The Raxcite sighed. "Please forgive me." He reached for a glass, drinking slowly and appreciatively of the pleasant beverage he had ordered as an after-meal sweet. The others waited; he obviously wanted to continue after he calmed down. When the glass was empty, he looked at Rose.

"Miss Rose, you asked whether evolution was not a good thing."

She nodded, and felt somehow embarrassed. EF Havreem saw that, and shook his head slightly. "You are right, I assure you of that.

"You must understand, also, that we eventually deciphered what had happened to us. Our very travails made us curious about our world, so science was just as much a child of our experience as our art. We visited the fossil records and saw how elegantly other species moved forward, compared to the forced march we underwent.

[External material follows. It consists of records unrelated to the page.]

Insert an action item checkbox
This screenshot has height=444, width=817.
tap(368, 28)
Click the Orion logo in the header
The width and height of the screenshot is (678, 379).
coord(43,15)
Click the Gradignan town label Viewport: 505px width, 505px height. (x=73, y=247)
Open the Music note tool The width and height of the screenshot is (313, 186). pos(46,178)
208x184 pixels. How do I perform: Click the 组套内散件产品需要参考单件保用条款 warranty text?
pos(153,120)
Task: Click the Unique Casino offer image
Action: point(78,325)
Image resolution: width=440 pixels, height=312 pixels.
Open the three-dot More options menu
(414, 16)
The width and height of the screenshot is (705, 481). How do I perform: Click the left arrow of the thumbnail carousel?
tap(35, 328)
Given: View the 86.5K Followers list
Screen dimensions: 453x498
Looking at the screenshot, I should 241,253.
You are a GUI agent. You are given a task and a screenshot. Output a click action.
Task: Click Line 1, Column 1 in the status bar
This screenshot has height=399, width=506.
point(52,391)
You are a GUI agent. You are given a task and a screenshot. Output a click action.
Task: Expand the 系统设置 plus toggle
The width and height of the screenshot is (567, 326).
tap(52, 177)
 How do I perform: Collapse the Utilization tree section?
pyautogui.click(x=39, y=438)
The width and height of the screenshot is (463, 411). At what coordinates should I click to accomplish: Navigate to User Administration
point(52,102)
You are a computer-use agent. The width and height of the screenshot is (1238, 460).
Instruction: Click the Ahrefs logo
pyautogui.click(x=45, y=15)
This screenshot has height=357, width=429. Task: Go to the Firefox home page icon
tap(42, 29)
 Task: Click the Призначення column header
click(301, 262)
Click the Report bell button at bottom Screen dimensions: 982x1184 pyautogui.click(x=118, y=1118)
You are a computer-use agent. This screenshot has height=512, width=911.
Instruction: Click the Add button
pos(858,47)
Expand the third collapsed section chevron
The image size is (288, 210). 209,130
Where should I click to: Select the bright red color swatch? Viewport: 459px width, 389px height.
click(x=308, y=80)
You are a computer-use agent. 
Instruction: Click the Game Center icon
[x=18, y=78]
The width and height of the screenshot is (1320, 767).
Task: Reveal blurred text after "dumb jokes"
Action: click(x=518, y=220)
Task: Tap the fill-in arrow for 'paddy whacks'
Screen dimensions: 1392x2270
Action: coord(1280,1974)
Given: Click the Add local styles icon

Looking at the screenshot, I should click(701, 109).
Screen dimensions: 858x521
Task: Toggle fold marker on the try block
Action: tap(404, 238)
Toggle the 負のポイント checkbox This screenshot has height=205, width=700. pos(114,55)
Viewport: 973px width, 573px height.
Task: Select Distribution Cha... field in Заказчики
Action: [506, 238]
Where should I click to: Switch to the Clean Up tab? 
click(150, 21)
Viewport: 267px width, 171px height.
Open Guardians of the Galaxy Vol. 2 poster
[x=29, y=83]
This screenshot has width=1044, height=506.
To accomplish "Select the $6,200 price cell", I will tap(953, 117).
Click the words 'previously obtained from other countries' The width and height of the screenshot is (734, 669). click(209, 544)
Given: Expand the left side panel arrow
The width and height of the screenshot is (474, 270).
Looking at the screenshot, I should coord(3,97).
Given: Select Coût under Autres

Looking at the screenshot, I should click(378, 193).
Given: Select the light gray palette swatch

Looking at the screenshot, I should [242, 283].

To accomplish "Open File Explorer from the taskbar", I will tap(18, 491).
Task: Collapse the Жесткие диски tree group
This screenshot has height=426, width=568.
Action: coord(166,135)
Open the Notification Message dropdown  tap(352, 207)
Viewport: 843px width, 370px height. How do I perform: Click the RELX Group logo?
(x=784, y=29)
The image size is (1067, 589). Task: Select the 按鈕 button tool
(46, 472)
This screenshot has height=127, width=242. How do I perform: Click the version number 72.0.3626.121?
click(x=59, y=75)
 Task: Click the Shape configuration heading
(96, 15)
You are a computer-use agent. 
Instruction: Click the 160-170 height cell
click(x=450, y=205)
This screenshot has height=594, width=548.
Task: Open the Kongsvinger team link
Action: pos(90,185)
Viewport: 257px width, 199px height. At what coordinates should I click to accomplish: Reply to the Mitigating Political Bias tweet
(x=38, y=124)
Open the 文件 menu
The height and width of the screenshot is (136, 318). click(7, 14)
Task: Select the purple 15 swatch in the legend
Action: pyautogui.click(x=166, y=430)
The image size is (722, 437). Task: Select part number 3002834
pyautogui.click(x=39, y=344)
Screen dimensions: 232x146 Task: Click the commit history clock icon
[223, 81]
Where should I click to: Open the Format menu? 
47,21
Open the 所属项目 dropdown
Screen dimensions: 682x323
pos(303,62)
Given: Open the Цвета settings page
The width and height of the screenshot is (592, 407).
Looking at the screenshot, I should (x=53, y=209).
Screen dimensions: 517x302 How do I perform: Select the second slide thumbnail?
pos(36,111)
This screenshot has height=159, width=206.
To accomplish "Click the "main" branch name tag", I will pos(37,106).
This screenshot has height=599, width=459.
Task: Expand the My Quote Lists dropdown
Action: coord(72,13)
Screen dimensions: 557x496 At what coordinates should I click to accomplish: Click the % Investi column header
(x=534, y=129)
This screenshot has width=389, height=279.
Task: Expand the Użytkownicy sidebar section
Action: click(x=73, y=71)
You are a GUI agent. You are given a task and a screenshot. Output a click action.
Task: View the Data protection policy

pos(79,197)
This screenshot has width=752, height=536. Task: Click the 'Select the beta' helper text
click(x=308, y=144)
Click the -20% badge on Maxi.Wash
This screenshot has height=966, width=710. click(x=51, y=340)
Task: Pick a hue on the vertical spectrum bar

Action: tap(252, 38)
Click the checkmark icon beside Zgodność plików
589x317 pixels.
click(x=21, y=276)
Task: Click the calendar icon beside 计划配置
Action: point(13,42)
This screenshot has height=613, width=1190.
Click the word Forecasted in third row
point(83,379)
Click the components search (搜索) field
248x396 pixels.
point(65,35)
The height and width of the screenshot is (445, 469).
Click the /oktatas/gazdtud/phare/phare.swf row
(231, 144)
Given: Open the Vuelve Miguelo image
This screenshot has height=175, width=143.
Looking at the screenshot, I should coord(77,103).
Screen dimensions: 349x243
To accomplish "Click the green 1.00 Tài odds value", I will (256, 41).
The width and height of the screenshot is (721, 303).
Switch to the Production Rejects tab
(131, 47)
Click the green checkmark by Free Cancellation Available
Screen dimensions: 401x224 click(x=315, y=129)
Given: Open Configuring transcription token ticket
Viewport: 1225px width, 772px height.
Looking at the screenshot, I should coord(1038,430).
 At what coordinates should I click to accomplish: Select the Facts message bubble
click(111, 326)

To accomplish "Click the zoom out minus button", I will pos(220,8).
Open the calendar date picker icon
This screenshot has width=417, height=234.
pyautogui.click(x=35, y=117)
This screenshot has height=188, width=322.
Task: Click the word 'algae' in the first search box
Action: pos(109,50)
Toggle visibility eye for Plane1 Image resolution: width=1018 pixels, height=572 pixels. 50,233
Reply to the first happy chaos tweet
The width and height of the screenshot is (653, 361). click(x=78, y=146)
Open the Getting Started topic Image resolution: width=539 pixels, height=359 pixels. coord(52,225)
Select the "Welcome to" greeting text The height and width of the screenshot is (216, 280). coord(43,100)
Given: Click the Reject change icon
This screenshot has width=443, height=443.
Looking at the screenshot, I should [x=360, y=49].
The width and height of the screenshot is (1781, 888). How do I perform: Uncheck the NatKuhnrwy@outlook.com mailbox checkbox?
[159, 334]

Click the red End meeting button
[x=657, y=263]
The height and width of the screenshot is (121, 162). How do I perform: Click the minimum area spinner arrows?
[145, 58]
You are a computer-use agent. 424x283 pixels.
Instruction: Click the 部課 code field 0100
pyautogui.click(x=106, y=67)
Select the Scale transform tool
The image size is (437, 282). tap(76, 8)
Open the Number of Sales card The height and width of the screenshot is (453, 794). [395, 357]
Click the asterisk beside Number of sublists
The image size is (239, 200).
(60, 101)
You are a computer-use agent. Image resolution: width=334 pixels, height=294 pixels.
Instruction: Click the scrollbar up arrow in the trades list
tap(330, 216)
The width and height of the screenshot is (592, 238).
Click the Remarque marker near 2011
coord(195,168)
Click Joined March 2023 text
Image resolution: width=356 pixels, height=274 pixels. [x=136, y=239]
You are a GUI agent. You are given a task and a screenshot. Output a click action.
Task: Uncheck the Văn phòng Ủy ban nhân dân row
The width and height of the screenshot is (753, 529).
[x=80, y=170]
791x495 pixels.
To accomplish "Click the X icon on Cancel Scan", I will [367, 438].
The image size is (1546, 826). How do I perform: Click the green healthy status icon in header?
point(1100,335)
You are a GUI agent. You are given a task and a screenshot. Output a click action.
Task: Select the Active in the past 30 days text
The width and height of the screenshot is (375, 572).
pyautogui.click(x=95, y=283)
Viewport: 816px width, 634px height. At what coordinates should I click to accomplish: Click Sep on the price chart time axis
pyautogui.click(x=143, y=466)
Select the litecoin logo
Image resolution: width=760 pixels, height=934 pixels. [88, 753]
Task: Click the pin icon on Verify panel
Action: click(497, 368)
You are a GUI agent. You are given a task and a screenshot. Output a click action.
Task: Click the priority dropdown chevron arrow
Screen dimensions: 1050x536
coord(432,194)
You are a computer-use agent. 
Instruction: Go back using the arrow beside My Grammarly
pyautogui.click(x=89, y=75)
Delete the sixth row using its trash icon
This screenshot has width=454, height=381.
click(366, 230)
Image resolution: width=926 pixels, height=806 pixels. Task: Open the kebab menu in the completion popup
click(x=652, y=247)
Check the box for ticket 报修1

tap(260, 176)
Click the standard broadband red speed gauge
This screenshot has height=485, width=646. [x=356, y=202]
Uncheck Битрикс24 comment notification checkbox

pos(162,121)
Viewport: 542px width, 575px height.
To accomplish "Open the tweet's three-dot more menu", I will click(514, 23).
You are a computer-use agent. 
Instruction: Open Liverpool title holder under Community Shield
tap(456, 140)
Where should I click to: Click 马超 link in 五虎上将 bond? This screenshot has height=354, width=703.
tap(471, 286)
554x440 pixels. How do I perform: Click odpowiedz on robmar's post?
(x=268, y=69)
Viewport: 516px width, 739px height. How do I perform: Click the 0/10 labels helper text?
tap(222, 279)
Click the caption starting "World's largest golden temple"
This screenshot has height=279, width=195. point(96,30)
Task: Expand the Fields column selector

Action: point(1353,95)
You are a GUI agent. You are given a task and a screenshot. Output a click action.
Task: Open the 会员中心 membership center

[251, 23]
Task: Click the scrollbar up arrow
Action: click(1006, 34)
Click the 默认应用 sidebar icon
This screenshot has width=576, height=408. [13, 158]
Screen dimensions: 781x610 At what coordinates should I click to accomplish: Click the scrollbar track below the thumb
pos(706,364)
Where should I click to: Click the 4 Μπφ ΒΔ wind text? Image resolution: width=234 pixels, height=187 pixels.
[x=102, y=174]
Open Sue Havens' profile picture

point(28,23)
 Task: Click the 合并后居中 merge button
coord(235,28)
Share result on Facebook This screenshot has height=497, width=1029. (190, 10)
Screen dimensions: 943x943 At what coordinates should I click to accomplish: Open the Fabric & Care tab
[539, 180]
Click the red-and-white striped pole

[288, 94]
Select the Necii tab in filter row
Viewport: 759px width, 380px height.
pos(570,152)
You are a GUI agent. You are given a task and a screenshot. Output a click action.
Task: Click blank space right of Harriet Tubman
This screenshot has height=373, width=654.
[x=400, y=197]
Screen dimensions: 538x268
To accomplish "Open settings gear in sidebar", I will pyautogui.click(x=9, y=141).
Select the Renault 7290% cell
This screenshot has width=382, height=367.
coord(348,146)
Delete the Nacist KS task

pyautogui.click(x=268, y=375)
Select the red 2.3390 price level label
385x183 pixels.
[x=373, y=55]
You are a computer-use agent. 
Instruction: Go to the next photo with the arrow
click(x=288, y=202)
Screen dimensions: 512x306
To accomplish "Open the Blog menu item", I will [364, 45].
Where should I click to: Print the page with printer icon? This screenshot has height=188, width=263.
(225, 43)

"Ultimately, we respect evolution — natural, unforced evolution, the true way of the world, you might say — as only those who yearn for something they never had can respect it."

Unexpectedly, their host smiled. "But we survived our species' ordeal, as you can see. Life has a habit of self-correction; one of our wisest philosophers, Elaun Fel-Abrid Patcheer-Dul Thereem, said 'Living well is the best revenge' and the history our world wrote for itself after such ... wrong ... beginnings proves that. We are not without our successes. We have world peace. We have the literature I spoke of, and more; we have other songs, we have dance, and medicine and architecture, the search for truth and beauty. There are many worlds out there that have not reached our level, even without our burden."

He stood up, still speaking, "Thank you so much for your patience thus far. I know it isn't our successes I've promised to explain, but I didn't think I could explain the failures, the Slitheen and their ilk, until you understood a bit of our history.

"Now, shall we walk? We'll solve the challenge of this Slitheen child, but having begun the explanation, I find that I would like to show you a favorite spot of mine, where we can sit and admire the landscape. I promise I'll finish my story there."

Rose expected the Doctor to protest yet another delay, and was almost as surprised as she was grateful when he nodded without comment, rising to accompany the Raxcite out of the restaurant. She and Jack followed.